La tempête avait de beaux restes. Des bourrasques pluvieuses balayaient la Chaussée du Sillon, des rafales soudaines retournaient les parapluies imprudents. Quelques amoureux de la Manche, plus aguerris, affrontaient les éléments avec jubilation et cirés à capuche. Dans la grande salle vitrée, presque vide, le couple prenait son petit déjeuner face à la mer.

Quinze ans de vie commune. Ils avaient moins besoin de se parler. L’homme pensait savoir ce qu’elle éprouvait : elle lui en voulait encore de la marche interminable de la veille, face aux gifles du vent déchaîné, pour atteindre l’hôtel.

— Tu m’en veux pour hier ?

Un soupir. Elle hésitait à ouvrir les vannes. Si peu de choses à lui reprocher, et tant de ressentiment.

— Tu t’es conduit comme un abruti. Comme si tu avais un compte personnel à régler avec le vent et la pluie. Et comme si je n’existais pas !

Elle avait raison. C’était tout lui. Incapable de changer d’avis une fois qu’il avait pris une décision, même quand il réalisait qu’elle était mauvaise. Il posa sa main sur la sienne.

— Excuse-moi.

C’était le mieux. Ça évitait de partir dans des considérations rétrospectives sur son père et le peu de choix de survie qu’il lui avait laissés.

Elle se dégagea doucement. Ce n’était pas la guerre, ça ne l’avait jamais été. Juste de l’usure. Tout ce qui se passait entre eux aujourd’hui était en germe quand ils s’étaient rencontrés. Et choisis.

Un nouveau soupir.

— Dis-moi que tu m’écouteras la prochaine fois, et que tu appelleras un taxi !

— Oui... J’espère.

C’était la réponse honnête. Il avait toujours été honnête avec elle. Presque toujours.

— Tu veux un rab de chocolat chaud ?

— Ou, s’il te plaît !

C’était un matin à chocolat. Le café aurait ajouté à la fureur extérieure. Le chocolat dédramatisait le spectacle. Elle se sentait bien, comme dans un cocon. Il lui venait une envie de ne rien faire, de rester dans cette bulle douillette hors du temps. Un arrêt sur images, vagues déferlantes et jaillissements d’écume.

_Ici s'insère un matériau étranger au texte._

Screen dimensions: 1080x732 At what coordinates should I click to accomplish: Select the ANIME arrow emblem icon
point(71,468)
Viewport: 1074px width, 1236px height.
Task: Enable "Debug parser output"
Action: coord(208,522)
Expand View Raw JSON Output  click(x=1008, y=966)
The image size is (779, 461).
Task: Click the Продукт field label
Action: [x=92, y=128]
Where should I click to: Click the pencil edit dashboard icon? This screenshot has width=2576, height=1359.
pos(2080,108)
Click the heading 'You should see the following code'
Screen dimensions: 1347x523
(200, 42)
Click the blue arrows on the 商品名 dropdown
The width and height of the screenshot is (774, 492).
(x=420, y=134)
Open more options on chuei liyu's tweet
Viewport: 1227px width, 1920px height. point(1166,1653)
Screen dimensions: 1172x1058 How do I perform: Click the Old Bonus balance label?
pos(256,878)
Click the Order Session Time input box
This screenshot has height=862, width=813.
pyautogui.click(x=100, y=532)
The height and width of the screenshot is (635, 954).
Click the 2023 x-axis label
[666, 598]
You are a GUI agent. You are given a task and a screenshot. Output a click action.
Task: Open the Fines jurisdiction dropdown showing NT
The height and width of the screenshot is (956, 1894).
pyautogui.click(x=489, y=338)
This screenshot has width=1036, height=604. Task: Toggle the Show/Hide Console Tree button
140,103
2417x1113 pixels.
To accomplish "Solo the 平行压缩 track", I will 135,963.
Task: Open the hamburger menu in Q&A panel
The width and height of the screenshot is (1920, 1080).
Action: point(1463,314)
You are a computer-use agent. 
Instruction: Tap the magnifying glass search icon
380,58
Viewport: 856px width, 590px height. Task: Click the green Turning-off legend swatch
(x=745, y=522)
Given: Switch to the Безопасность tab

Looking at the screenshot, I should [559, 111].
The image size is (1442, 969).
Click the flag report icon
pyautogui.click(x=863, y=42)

Ils restèrent quelque temps en silence, se chauffant machinalement les mains sur les tasses fumantes. Elle eut un léger sursaut quand il reprit.

— Tu connais l’arc-boutement ? En physique, je veux dire ?

— Aucune idée. Qu’est-ce que ça vient faire ?

— Tu vas voir. L’arc-boutement est partout en physique : un tiroir bloqué, un serre-joint, un coin sous une porte, une simple vis !

— Et alors ? Tu sais bien que je ne suis pas scientifique ?

— Alors, dans une situation d’arc-boutement, plus tu forces et plus ça coince. Tout le monde a constaté que pousser plus fort sur le tiroir ne sert à rien.

— Je te suis de moins en moins !

— Eh bien, j’essaie de te dire que tu vis avec un arc-bouté.

— Ah ! Et c’est grave, docteur ?

— Je sais pas. Peut-être. À toi de me le dire. En tout cas, c’est comme ça. Plus on fait pression sur moi, moins j’ai envie de céder. Et il y a un moment où je me bloque pour de bon.

— Je commence à comprendre. Tu me parles d’hier soir !

— Oui.

— Et tu es en train d’expliquer que la tempête a essayé de passer en force avec toi, et que ça t’a arc-bouté ?

— Quelque chose de ce genre.

— Au point où je n’existais plus ? Il n’y avait que la tempête et toi ? Un duel d’hommes, si on peut dire, genre « Étranger, l’un de nous deux est de trop à Saint-Malo ! » C’est bien ça ?

Il s’agita sur sa chaise.

— Oui, bon. Là, tu vas peut-être un peu loin.

— Je ne crois pas. Au contraire. C’est très intéressant !

Ses sourcils froncés confirmaient une intense réflexion. Il se demanda s’il devait s’inquiéter.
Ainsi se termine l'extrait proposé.